Forms of Divinity

The word we translate as "god" in the Egyptian language is 'netjer', which may perhaps be better thought of as 'divine power'. This is both a type of being and a trait that beings in general may have. It was commonly written with the hieroglyph of a flag and cloth-wrapped staff, such as might be raised to mark a place of power, and which were found as part of temple complexes throughout the nation; wrapping or draping with cloth is a means of clothing an item with respect and dignity, and such adornments are appropriate for icons and were common in antiquity.

We know of some three thousand names for Egyptian gods. Many of those names may be titles, epithets, or minor aspects of better-known deities; others may simply be unknown to us and now unknowable. The nature of Egyptian divinity does not make this a simpler question for us.

Many Egyptologists have found the deities of Egypt to be vague and undefined, some even going so far as to suggest that They are without clear and distinct personality. Certainly, the ease by which one god may adopt the titles, the regalia, even the identity of another makes it easy for a modern mind to collapse them, to suggest that this god is always a form of another one or that there is a simpler, small number of powers that one might wish to address. However, the principles by which one god might indwell within another, manifest as a form of another, or otherwise relate to another divinity are clear and distinct, and those unions appear to have typically been temporary and dissoluble when the conditions that made such equivalence plausible pass. When deities are identified with each other, it remains a manner of ineffable plurality; even when the divine powers appear as one, They are often multiple.

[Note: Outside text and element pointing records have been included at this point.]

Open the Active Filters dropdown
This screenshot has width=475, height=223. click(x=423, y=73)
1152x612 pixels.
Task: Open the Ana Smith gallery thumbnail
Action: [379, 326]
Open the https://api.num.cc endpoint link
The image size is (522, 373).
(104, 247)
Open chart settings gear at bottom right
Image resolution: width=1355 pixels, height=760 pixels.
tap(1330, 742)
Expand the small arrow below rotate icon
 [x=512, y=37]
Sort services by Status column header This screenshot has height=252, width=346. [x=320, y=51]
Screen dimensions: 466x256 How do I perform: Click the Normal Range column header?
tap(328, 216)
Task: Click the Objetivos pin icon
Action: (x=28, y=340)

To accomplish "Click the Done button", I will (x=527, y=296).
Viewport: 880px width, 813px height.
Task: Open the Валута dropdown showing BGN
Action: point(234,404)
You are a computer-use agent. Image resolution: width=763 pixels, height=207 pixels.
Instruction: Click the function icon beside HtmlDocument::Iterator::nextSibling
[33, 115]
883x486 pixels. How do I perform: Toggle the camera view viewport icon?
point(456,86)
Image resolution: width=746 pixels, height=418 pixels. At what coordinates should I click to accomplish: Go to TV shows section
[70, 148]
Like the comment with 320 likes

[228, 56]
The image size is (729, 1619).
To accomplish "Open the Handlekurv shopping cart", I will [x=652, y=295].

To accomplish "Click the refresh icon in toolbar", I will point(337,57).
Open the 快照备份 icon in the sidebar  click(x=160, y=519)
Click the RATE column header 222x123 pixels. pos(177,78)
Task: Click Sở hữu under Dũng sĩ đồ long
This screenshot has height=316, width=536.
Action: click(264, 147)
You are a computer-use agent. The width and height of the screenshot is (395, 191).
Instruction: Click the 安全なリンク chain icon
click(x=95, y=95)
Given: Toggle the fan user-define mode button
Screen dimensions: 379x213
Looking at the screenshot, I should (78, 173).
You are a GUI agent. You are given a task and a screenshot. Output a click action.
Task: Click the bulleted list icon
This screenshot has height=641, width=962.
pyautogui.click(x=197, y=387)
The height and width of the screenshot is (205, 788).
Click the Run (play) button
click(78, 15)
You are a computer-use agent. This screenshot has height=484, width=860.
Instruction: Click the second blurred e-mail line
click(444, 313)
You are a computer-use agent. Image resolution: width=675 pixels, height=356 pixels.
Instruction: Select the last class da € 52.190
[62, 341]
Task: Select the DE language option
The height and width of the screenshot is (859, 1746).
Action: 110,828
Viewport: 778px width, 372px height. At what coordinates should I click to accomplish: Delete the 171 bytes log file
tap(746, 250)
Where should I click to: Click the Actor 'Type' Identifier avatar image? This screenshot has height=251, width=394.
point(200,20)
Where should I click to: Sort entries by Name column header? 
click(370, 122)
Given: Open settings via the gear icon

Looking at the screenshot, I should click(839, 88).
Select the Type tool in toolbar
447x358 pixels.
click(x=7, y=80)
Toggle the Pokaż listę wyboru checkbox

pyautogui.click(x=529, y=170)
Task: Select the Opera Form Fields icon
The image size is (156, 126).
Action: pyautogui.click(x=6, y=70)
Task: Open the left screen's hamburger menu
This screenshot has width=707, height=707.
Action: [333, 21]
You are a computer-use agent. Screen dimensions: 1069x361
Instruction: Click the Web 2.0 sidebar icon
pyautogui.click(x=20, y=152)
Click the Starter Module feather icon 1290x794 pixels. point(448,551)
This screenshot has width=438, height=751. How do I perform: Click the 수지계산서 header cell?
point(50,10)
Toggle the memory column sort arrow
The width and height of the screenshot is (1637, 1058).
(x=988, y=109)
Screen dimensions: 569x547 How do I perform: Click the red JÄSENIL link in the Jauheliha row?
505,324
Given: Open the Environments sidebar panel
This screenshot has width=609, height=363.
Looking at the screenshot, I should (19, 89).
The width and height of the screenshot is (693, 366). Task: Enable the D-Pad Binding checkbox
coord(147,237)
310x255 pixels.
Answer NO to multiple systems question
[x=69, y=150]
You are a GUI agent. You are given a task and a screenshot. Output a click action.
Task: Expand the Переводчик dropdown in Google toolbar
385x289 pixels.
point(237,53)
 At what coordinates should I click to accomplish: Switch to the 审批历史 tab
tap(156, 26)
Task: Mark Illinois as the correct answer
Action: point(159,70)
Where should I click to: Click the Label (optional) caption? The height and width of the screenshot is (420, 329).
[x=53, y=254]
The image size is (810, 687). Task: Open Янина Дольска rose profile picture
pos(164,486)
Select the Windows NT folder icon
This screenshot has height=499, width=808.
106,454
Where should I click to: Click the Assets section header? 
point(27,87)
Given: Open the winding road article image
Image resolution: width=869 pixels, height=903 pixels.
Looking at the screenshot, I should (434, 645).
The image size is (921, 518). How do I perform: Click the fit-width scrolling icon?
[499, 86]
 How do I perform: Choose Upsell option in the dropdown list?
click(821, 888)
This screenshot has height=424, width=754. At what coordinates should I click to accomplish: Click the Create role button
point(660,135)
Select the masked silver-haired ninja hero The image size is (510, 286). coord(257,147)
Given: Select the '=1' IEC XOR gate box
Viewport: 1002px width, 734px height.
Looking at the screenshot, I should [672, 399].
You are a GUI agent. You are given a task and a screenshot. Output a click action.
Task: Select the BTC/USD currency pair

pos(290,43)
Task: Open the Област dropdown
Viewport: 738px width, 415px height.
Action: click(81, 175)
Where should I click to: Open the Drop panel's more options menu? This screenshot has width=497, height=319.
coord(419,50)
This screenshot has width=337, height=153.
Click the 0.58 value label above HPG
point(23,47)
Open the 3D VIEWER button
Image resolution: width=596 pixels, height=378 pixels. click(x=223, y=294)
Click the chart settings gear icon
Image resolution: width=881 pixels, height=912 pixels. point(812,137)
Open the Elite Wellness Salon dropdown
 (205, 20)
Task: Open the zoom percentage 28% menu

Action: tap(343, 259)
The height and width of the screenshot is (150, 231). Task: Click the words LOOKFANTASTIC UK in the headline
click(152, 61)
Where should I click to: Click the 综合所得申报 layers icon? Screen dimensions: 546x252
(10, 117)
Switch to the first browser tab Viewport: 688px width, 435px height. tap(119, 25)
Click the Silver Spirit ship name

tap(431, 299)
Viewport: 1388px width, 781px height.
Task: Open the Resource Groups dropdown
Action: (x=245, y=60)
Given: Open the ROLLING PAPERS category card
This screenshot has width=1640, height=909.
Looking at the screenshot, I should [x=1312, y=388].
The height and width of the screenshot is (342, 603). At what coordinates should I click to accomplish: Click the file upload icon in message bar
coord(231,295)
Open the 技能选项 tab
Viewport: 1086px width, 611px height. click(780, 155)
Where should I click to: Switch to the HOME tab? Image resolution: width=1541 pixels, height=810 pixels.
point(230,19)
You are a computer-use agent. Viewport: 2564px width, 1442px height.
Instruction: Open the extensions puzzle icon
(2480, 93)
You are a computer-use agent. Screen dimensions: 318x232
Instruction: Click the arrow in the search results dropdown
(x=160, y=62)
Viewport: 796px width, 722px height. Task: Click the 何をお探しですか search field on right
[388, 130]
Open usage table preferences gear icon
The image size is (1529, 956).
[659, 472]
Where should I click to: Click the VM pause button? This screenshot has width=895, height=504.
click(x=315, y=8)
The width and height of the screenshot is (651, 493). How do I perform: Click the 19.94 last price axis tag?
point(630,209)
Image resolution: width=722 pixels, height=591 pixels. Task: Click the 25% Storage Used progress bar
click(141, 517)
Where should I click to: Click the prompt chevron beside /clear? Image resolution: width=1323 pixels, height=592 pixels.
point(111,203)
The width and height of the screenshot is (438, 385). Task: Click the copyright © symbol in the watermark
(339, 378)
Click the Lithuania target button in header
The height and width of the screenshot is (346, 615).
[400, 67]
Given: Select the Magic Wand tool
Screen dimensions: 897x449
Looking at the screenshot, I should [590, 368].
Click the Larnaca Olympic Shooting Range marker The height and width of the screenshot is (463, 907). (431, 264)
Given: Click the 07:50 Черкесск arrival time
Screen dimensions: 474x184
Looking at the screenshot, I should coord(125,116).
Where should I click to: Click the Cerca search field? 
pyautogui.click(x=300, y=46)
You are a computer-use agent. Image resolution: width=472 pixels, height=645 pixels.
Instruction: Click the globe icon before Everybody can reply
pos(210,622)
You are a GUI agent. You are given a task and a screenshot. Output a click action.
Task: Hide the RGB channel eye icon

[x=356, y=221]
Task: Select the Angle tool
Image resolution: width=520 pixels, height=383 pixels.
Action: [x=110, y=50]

The forms of the gods are changeable, and each has manifestations that are unknown, even to other gods. A god may have many kheperu - "becomings" - representing aspects, titles, epithets, particular specific manifestations; these are, in brief, perhaps limited enough to each be comprehensible by a mortal mind, but they do not encompass the full mystery of the true nature of the god because they are mere facets, transient and impermanent. One of the kheperu is a photograph of the god in that moment, at best, not the deity Themself. When a kheperu is something that can be seen and known - a theophany, a particular symbolic representation, or whatever else - it is called an iru. (These words are often treated near-synonymously.) No appearance is exclusive to a god; a god may adopt traits and manifestations such that the other deities will be able to properly identify Them.

References

Horning, Erik. Conceptions of God in Ancient Egypt: The One and the Many. Trans. John Baines. Ithaca, New York: Cornell University Press, 1996.

Meeks, Dimitri and Favard-Meeks, Christine. Daily Life of the Egyptian Gods. Trans. G. M. Goshgarian. Ithaca, New York: Cornell University Press, 1996.